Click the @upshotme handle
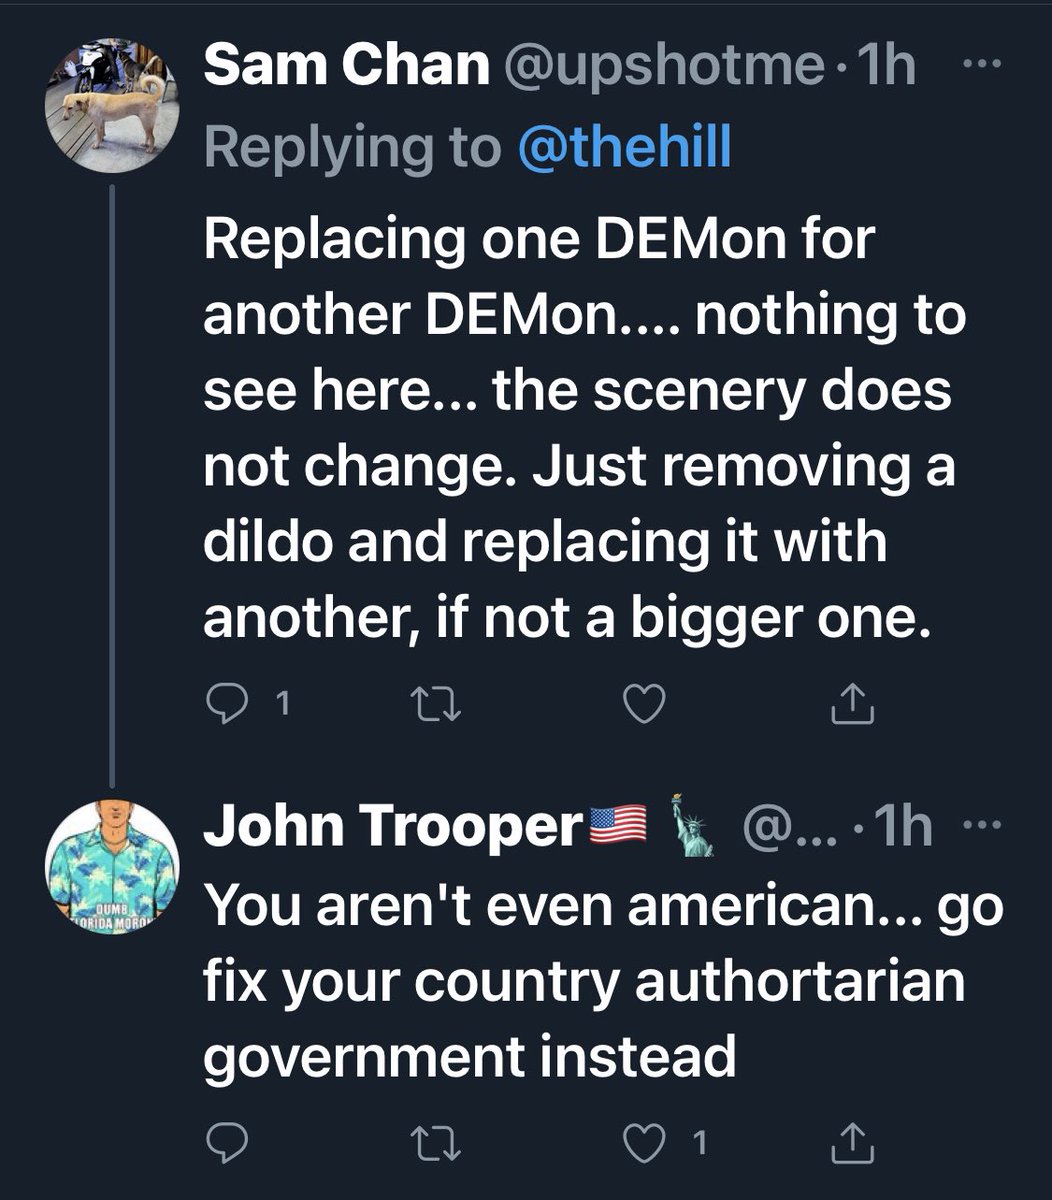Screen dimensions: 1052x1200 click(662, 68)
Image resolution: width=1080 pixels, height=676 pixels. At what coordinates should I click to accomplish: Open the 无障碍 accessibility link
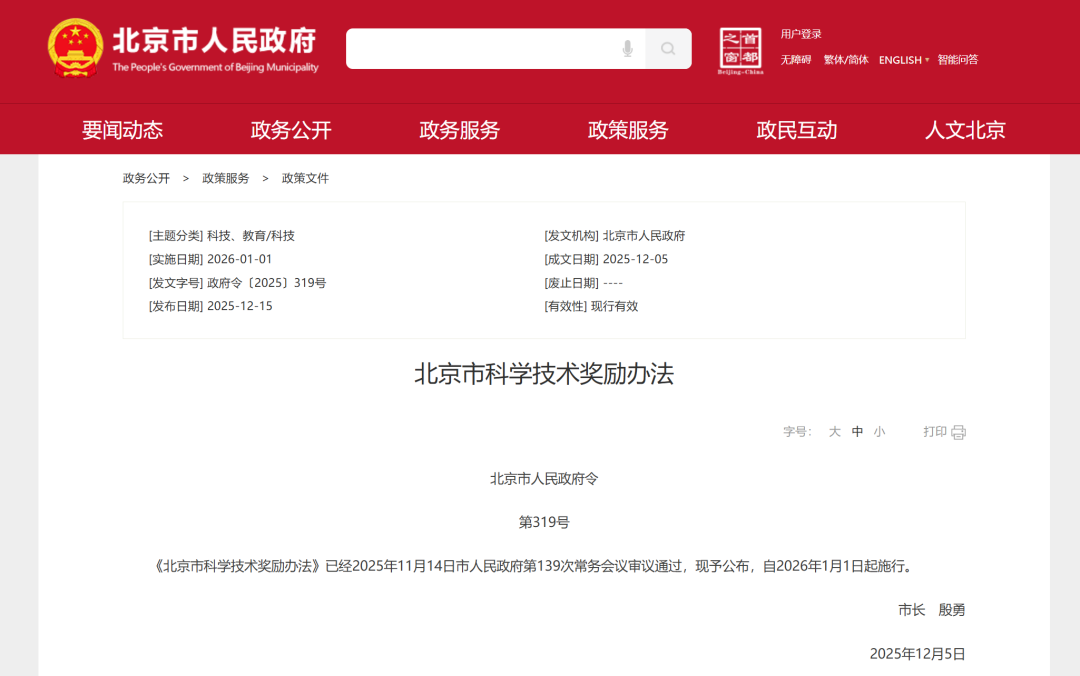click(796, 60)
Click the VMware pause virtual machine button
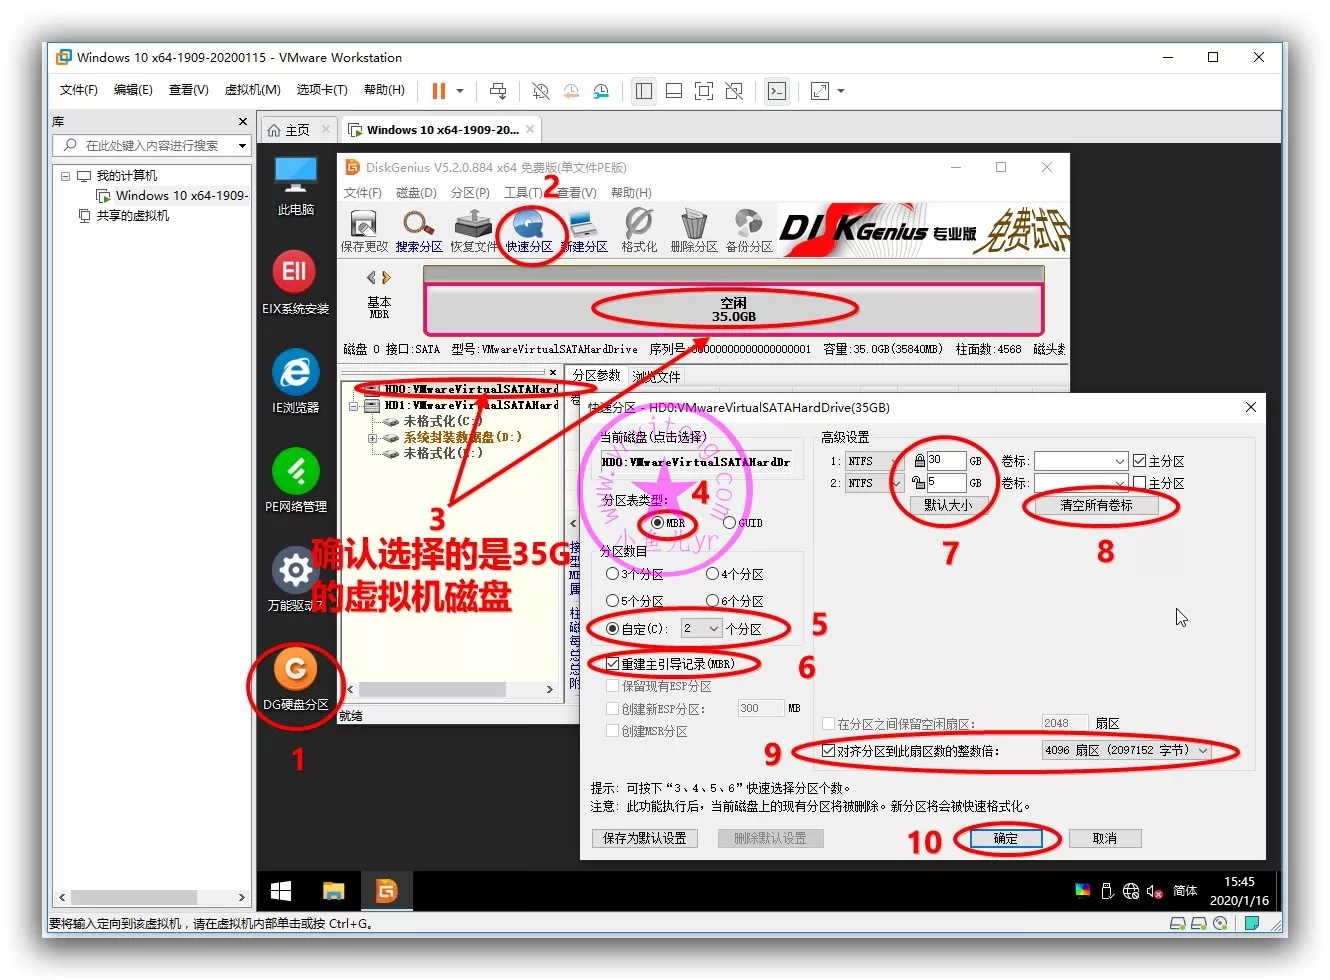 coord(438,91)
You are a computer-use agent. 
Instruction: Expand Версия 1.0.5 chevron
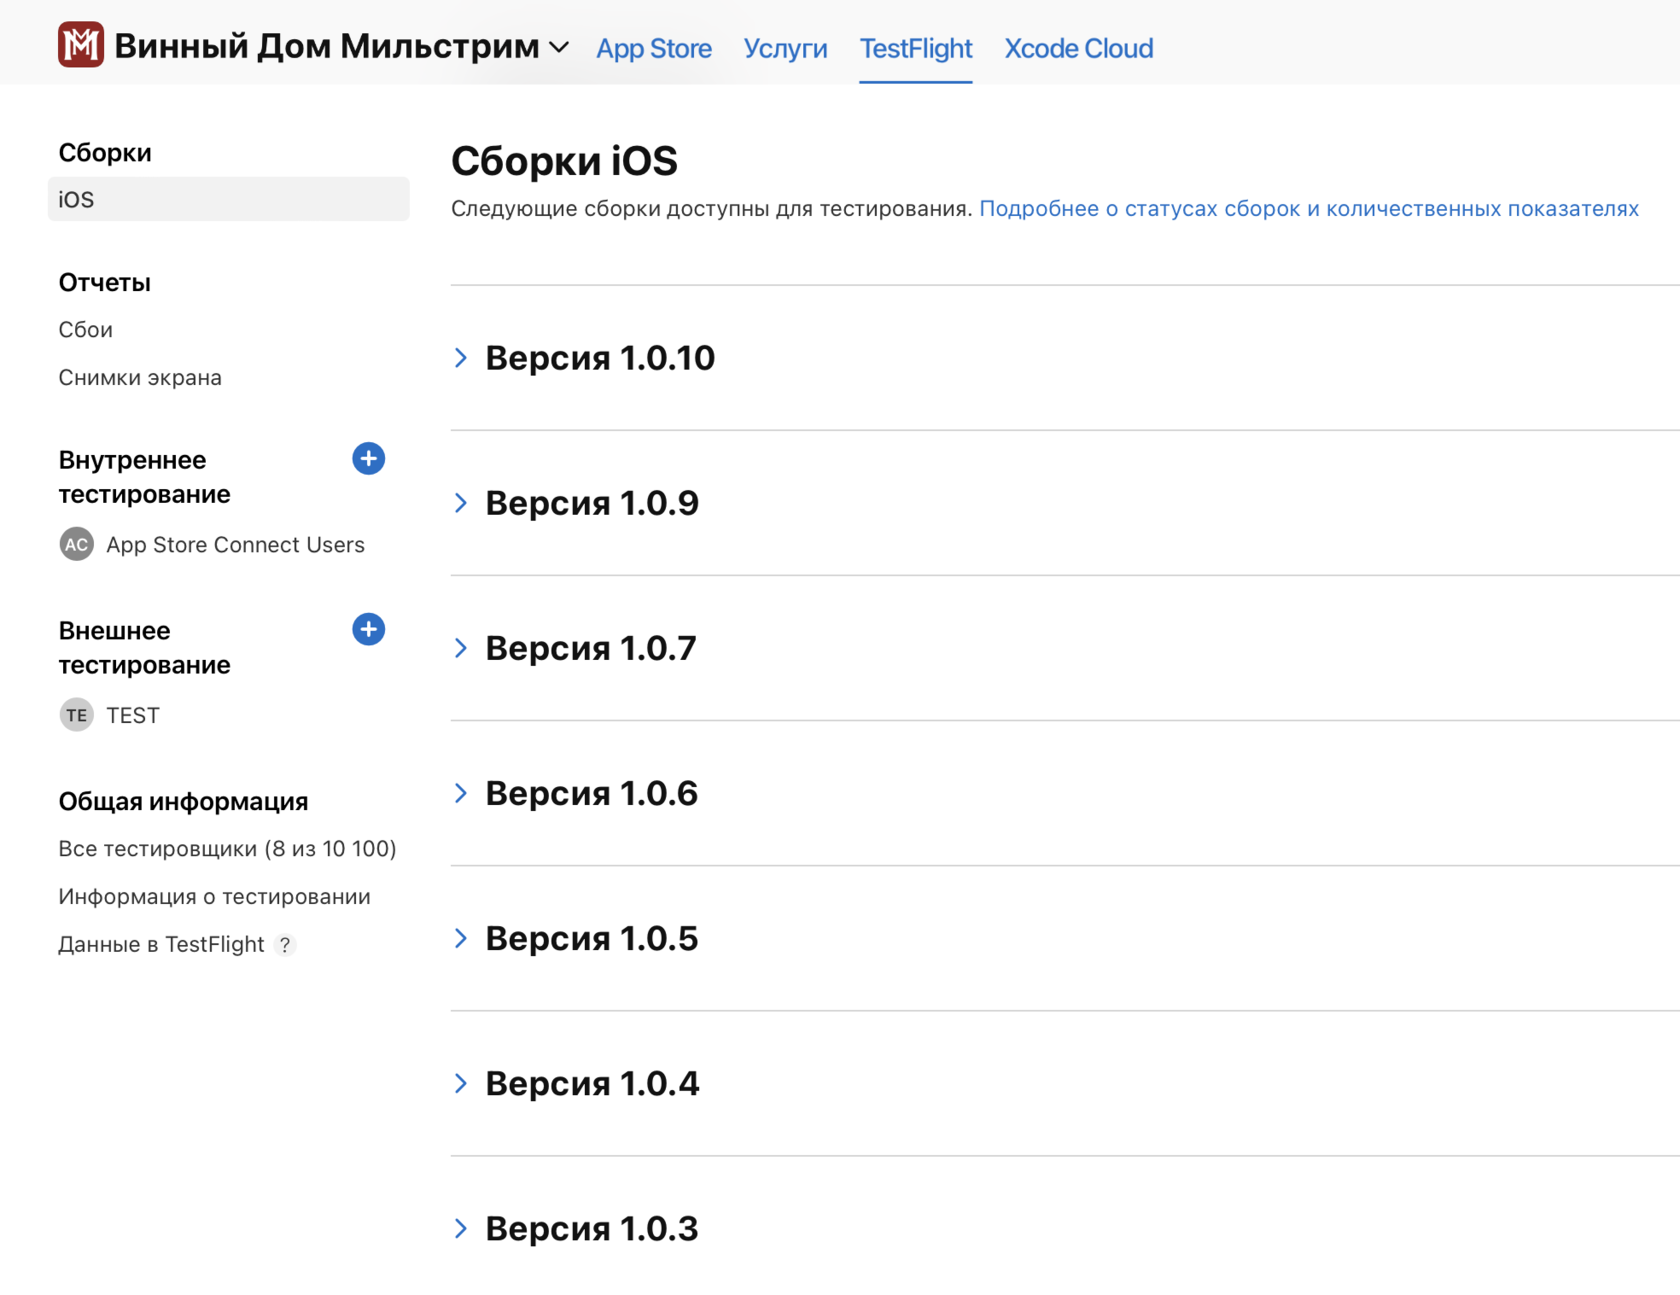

◆ ◆ ◆

• [What needs to be done] Your copy should match every entry above exactly and contain no pictures.

• [Written answer]
Click the @upshotme handle
Screen dimensions: 1052x1200 click(662, 68)
Image resolution: width=1080 pixels, height=676 pixels. At what coordinates should I click to accomplish: Open the 无障碍 accessibility link
click(796, 60)
Click the VMware pause virtual machine button
 coord(438,91)
You are a computer-use agent. 
Instruction: Expand Версия 1.0.5 chevron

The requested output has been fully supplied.